··· Information shown
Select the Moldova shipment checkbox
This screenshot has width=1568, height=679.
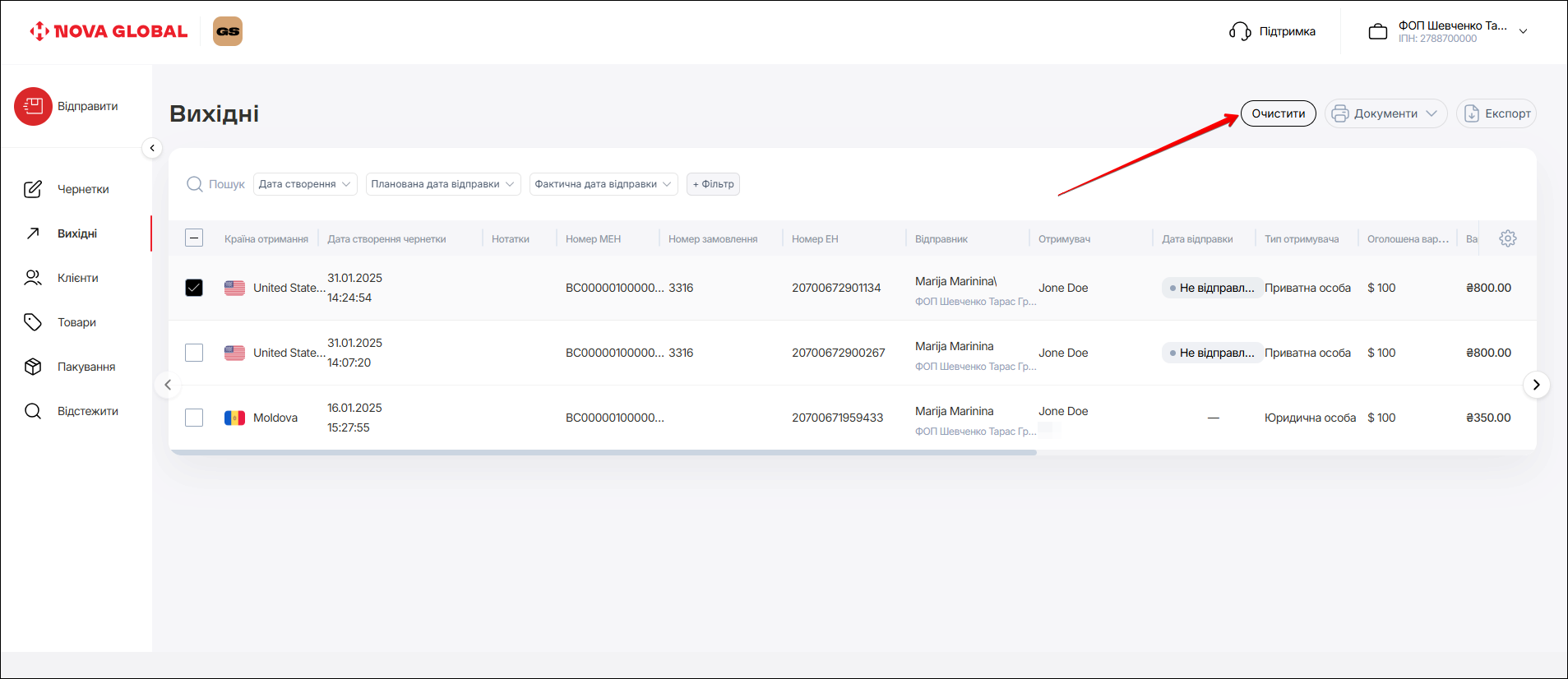194,418
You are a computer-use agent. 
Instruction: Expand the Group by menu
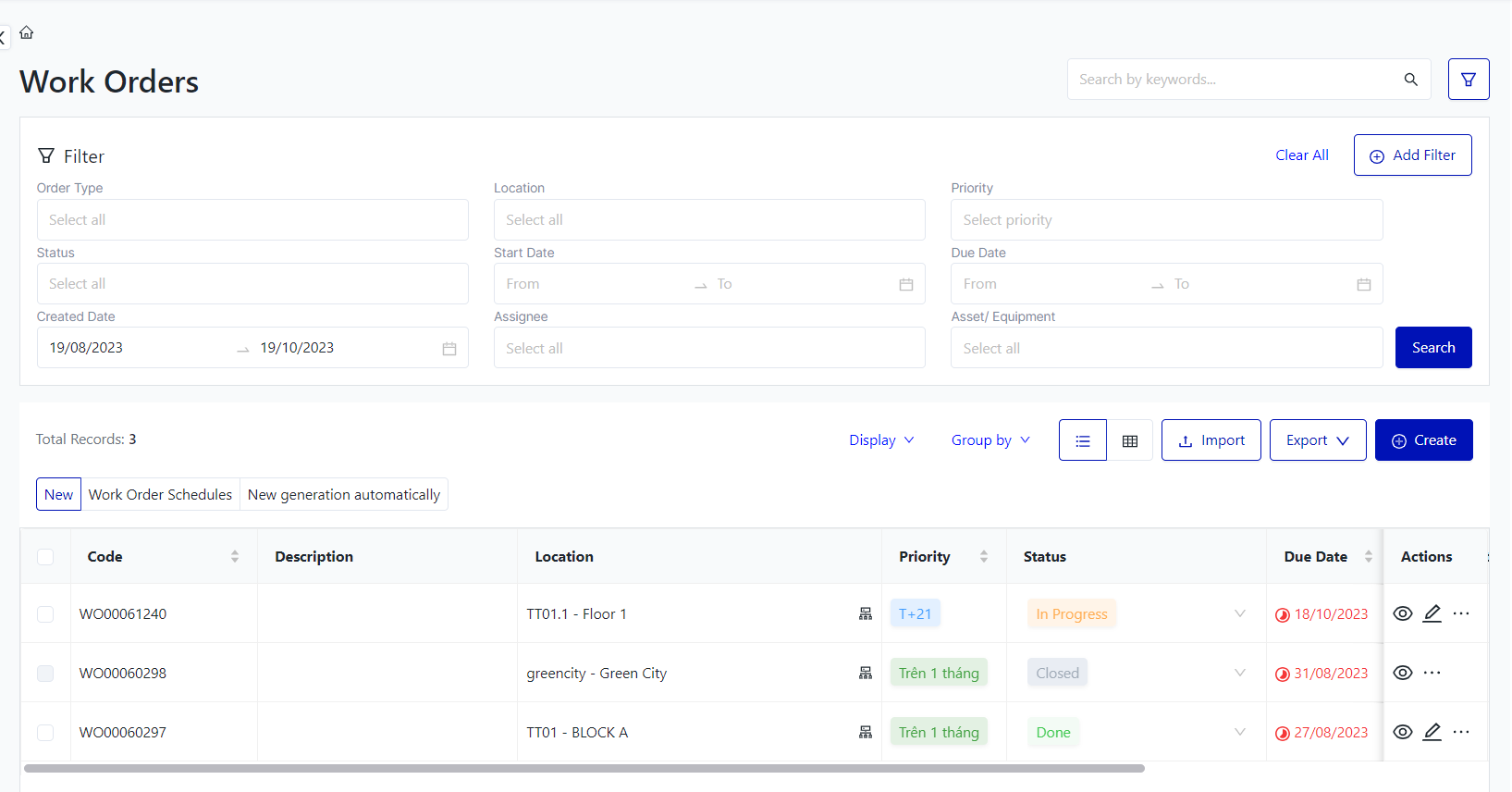[990, 440]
······
> Task statement: Rewrite the rows above with "checkbox" changed to "tick box" and nothing else altered. Leave out the pictures.

> Written reply:
Select the Moldova shipment tick box
This screenshot has width=1568, height=679.
194,418
You are a computer-use agent. 
Instruction: Expand the Group by menu
[990, 440]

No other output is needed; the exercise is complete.